### Stored data
● ● ● ● ●

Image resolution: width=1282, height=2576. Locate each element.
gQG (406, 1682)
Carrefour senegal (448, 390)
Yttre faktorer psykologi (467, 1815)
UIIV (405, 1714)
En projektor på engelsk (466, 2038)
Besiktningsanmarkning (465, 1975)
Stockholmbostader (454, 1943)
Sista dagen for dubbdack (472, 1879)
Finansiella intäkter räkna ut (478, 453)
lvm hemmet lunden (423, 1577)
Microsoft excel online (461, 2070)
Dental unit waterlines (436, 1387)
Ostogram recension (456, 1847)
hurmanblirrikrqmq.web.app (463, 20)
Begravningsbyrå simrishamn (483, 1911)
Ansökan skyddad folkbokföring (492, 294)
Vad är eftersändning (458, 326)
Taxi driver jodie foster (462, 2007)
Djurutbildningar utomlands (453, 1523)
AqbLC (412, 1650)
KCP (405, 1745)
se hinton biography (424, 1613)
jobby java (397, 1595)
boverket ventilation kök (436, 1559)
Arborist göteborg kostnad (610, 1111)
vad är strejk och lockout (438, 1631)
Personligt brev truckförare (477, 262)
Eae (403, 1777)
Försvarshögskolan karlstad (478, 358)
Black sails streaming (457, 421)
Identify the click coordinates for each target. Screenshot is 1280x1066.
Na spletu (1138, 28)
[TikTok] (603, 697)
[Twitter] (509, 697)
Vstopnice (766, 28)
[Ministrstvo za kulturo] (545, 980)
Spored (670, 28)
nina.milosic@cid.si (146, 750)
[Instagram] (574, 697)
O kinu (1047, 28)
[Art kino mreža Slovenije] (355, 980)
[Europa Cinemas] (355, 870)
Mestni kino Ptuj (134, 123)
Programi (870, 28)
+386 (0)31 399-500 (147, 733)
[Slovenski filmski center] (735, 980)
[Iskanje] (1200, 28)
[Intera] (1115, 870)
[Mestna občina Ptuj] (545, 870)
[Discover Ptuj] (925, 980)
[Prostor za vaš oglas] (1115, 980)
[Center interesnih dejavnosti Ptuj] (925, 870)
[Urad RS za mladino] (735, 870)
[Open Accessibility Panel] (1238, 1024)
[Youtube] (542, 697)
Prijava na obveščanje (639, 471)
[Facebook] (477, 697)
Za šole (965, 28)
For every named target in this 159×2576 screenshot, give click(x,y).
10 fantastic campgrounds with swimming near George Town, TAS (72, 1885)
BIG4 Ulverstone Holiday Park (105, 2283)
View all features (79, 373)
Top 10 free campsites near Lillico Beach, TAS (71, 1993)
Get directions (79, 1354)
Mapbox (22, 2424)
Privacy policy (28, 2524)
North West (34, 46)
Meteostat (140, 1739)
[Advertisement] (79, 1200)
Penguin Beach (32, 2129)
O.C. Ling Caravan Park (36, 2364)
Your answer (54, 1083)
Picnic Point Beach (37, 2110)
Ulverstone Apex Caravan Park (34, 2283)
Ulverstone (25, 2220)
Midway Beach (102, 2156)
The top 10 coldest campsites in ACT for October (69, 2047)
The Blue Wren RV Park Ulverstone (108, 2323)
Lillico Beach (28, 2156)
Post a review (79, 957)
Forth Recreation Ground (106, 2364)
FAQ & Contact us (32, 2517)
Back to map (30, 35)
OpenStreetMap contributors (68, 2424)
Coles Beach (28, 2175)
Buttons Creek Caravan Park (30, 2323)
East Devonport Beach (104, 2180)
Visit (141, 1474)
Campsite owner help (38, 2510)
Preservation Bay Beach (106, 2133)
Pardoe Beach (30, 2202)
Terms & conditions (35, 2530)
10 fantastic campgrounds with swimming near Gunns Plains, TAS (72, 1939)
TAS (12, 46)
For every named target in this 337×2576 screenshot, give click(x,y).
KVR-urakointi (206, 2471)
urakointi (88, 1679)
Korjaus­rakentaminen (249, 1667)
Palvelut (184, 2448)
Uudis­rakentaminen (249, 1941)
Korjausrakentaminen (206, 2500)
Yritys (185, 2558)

● ● ● ● ●

### Required action
In the records above, which lines hold the string "named"? Copy each one.

### Solution for this task
For every named target in this 159×2576 screenshot, give click(x,y).
For every named target in this 337×2576 screenshot, give click(x,y).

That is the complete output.